— How to complete this task —
Set down exactly the lines below between the line holding "792x493 pixels." and the line holding "Select 大量修改 from the edit section", inclusive; no other line belongs in the answer.

— Input data —

- - -

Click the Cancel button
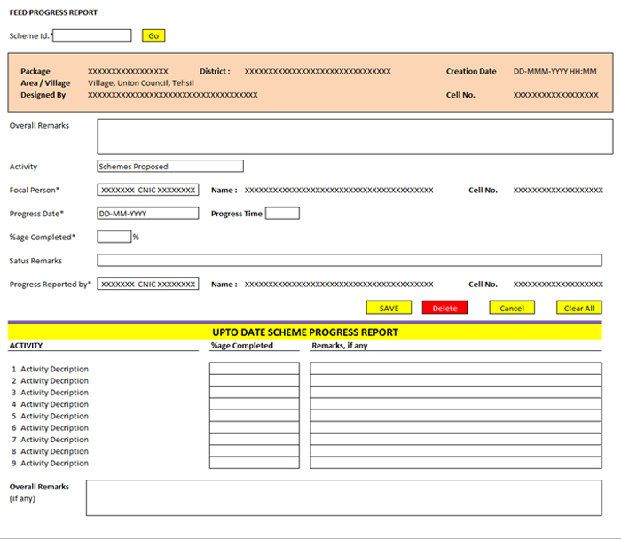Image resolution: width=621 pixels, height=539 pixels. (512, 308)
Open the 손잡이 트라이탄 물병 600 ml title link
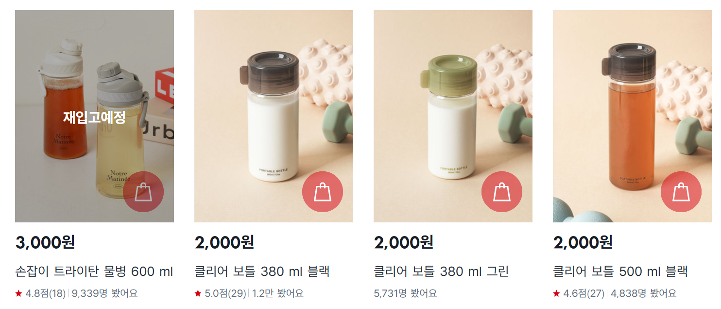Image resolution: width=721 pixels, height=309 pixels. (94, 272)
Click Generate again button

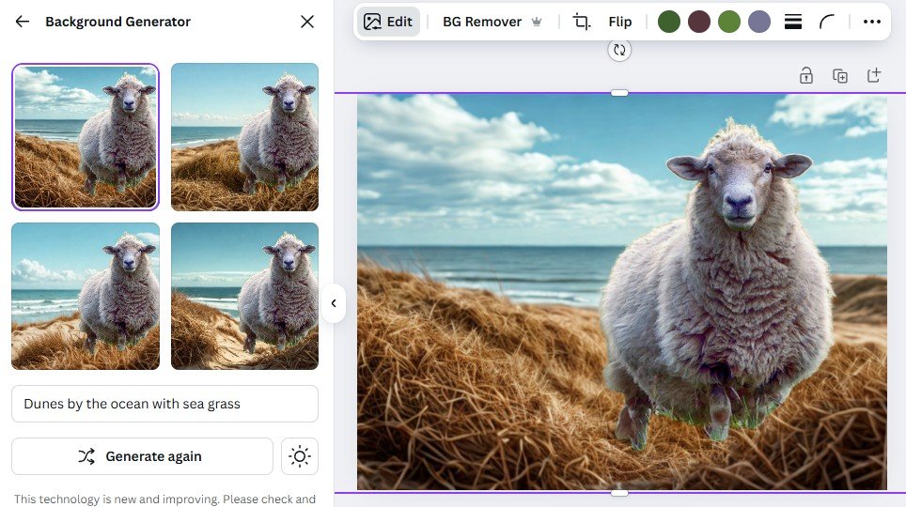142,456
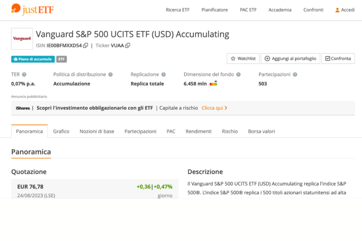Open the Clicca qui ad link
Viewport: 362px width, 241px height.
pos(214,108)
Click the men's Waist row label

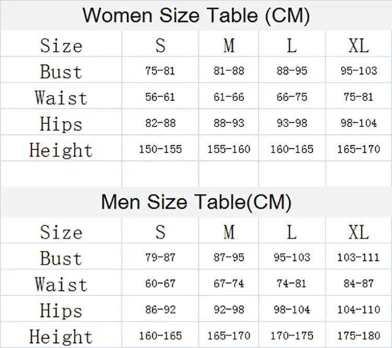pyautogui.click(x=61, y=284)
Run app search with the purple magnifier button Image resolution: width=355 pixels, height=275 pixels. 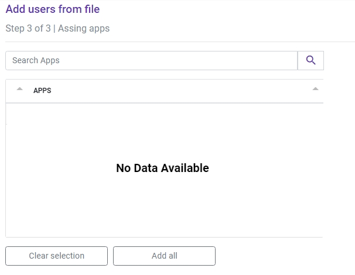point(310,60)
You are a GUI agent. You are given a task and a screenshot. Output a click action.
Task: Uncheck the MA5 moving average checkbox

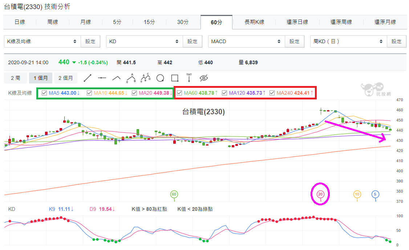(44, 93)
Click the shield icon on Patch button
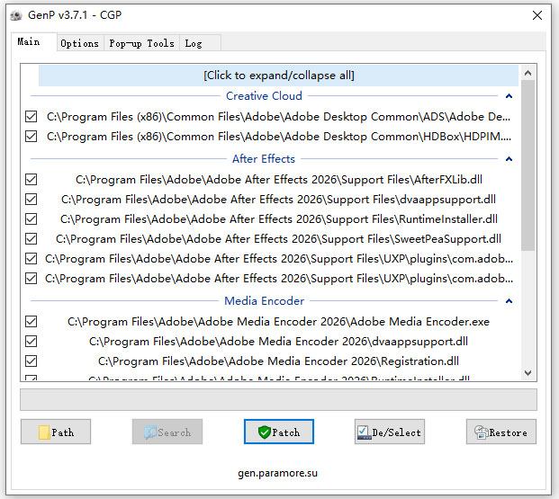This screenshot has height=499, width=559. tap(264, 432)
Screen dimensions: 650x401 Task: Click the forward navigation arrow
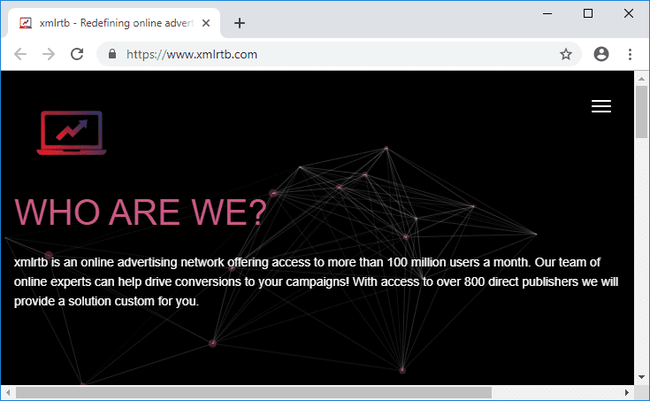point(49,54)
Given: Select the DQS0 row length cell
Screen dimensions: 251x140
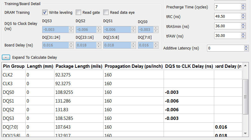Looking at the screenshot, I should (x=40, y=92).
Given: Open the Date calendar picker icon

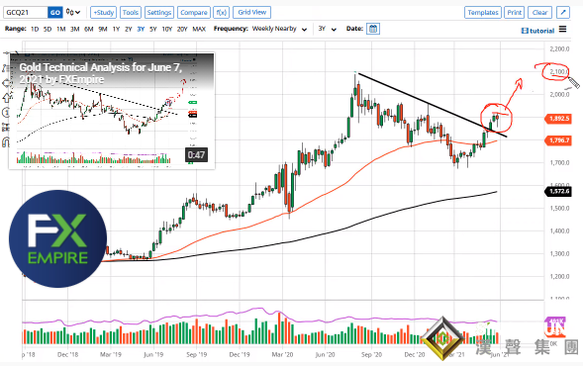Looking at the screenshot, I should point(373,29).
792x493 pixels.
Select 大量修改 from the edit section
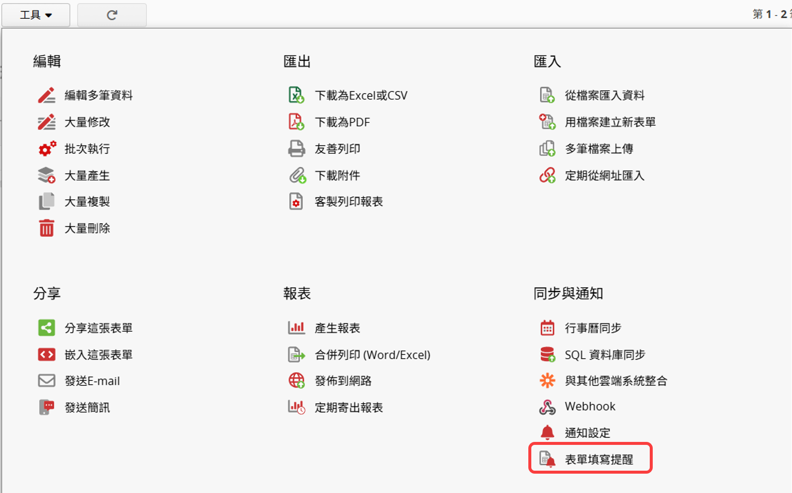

- - -

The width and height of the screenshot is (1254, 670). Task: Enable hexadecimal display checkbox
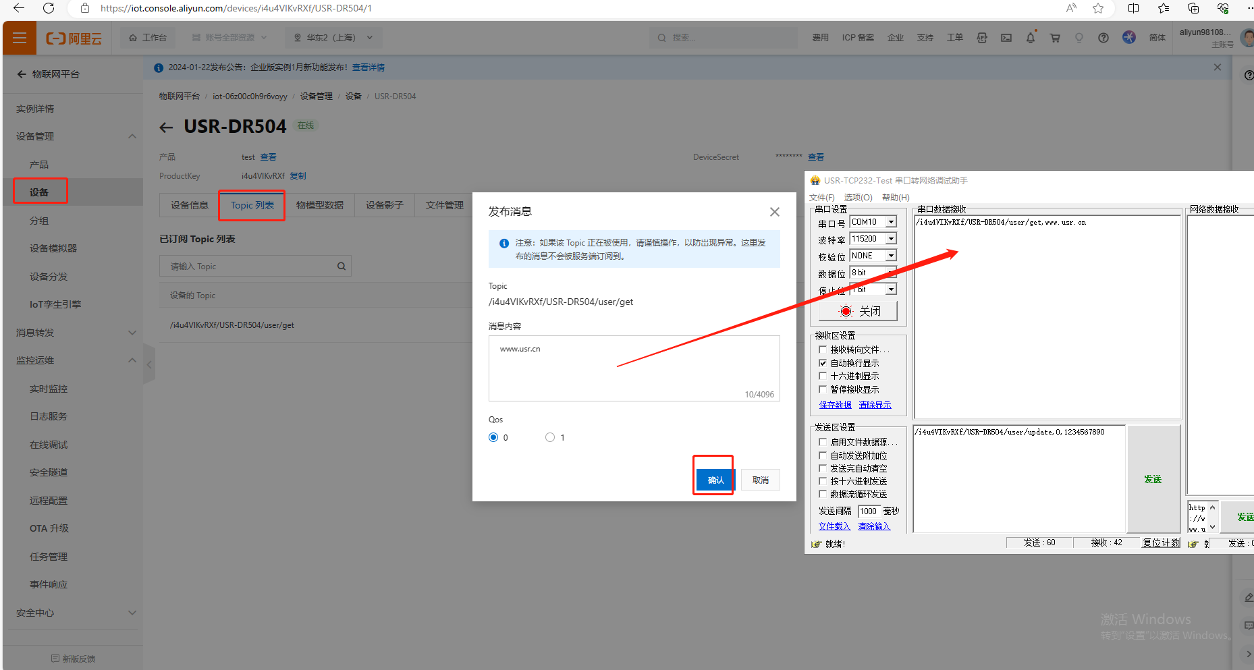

- - -

— Solution to this problem —
792x493 pixels.
Select 大量修改 from the edit section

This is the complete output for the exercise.